Quantitative Easing has been with us since 2008, and since then the Federal Reserve has been purchasing fixed rate securities (Treasury securities and securities backed by mortgages) to pump money into the economy to stabilize the markets and reduce panic in the markets and to lower interest rates to spur on the economy. The first program was not enough so the Fed rolled out QE2 and then QE3 in 2011 and 2012. Again the expectation was to keep mortgage rates and other borrowing rates low for consumers and companies.
As soon as QE3 started speculation started as to when the Fed would end its purchasing program and the word "taper" entered the vernacular of financial markets.

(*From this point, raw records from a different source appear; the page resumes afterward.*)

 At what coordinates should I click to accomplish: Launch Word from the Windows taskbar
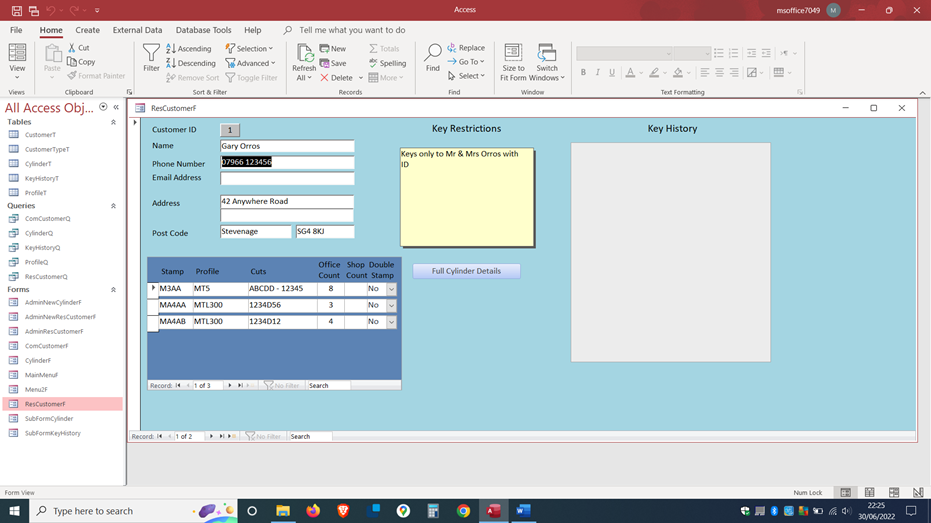coord(523,511)
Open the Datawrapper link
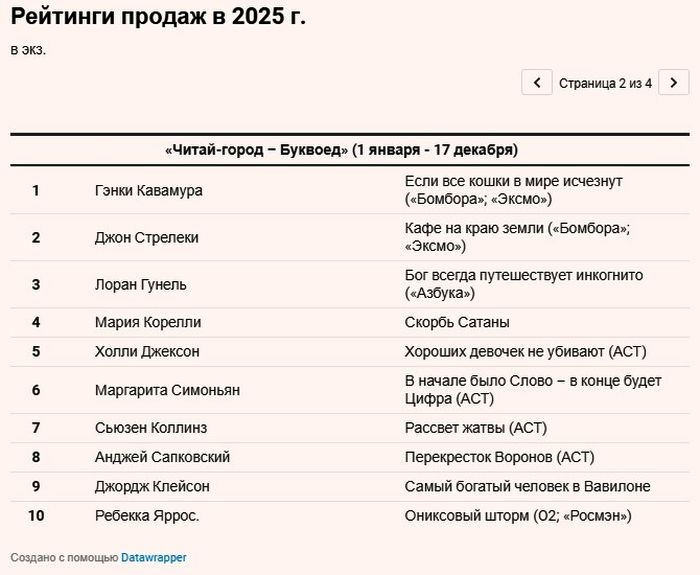Viewport: 700px width, 575px height. coord(154,557)
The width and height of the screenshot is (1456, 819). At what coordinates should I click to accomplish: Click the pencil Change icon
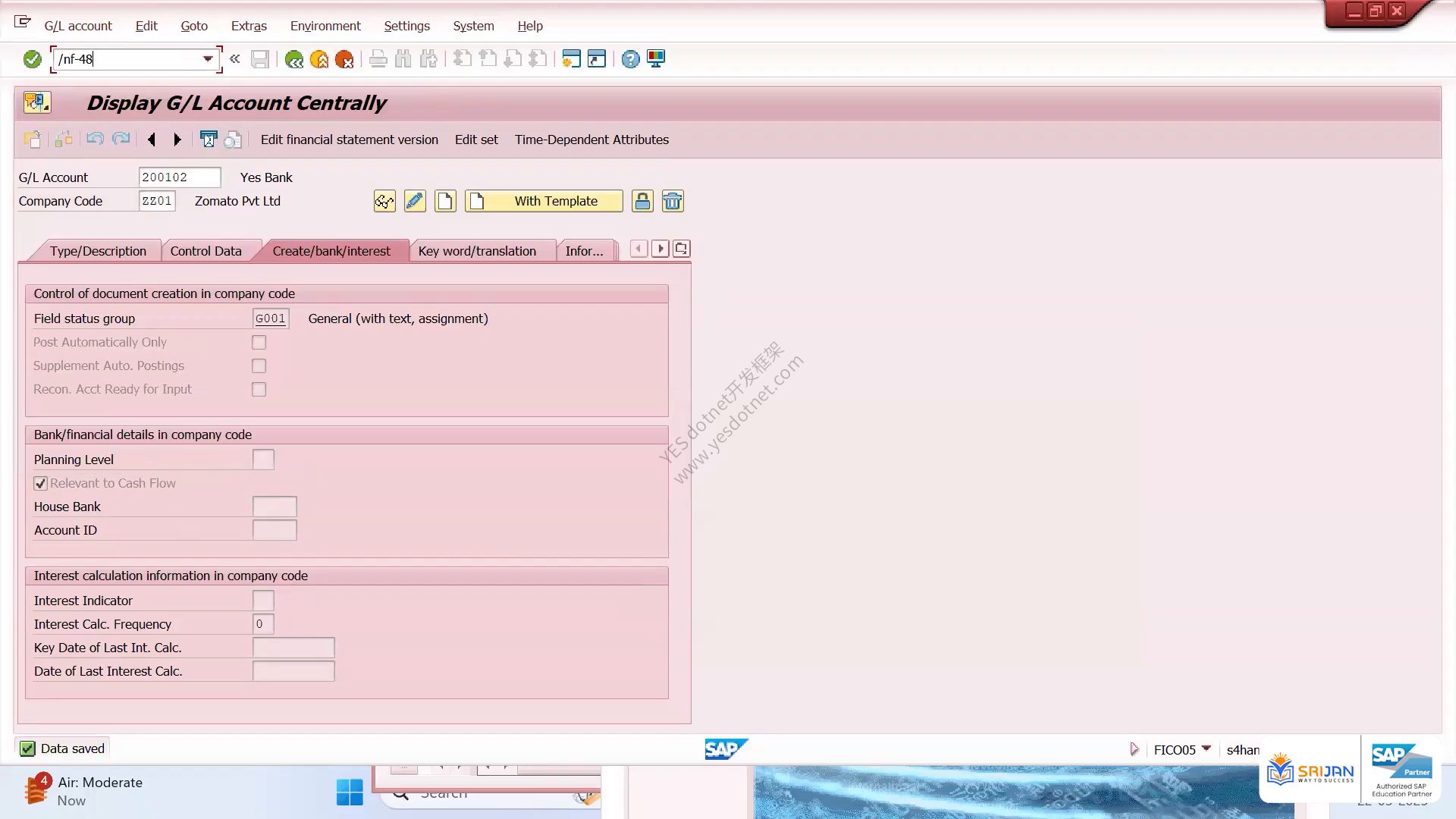point(415,201)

Tapering was the expected move of the Fed to end QE3, instead of immediately stopping the purchase of $85 billion in securities every month the Fed would slowly taper off its purchases until out of the market. Tapering finally began in December 2013 and has officially ended.
Our brokers know that the primary purpose of QE was low interest rates for businesses and consumers to spur the housing markets, the economy and employment. Sure enough, rates have been low. But rates have been low all last year and this year, even with tapering and now the cessation of QE in the market. This is very good news for the mortgage markets in the short, and possibly longer term, as it shows that institutional and private investors have filled in the slack in the demand for Mortgage Backed Securities as the Fed has slowly left the market. It also means that investors do not have a significantly positive view of economic growth in the near term.
Now that it has ended we can watch “true markets” return. JMAC’s management expects an increase in volatility, but we can also expect rates to be determined to a greater degree by private sources rather than government intervention.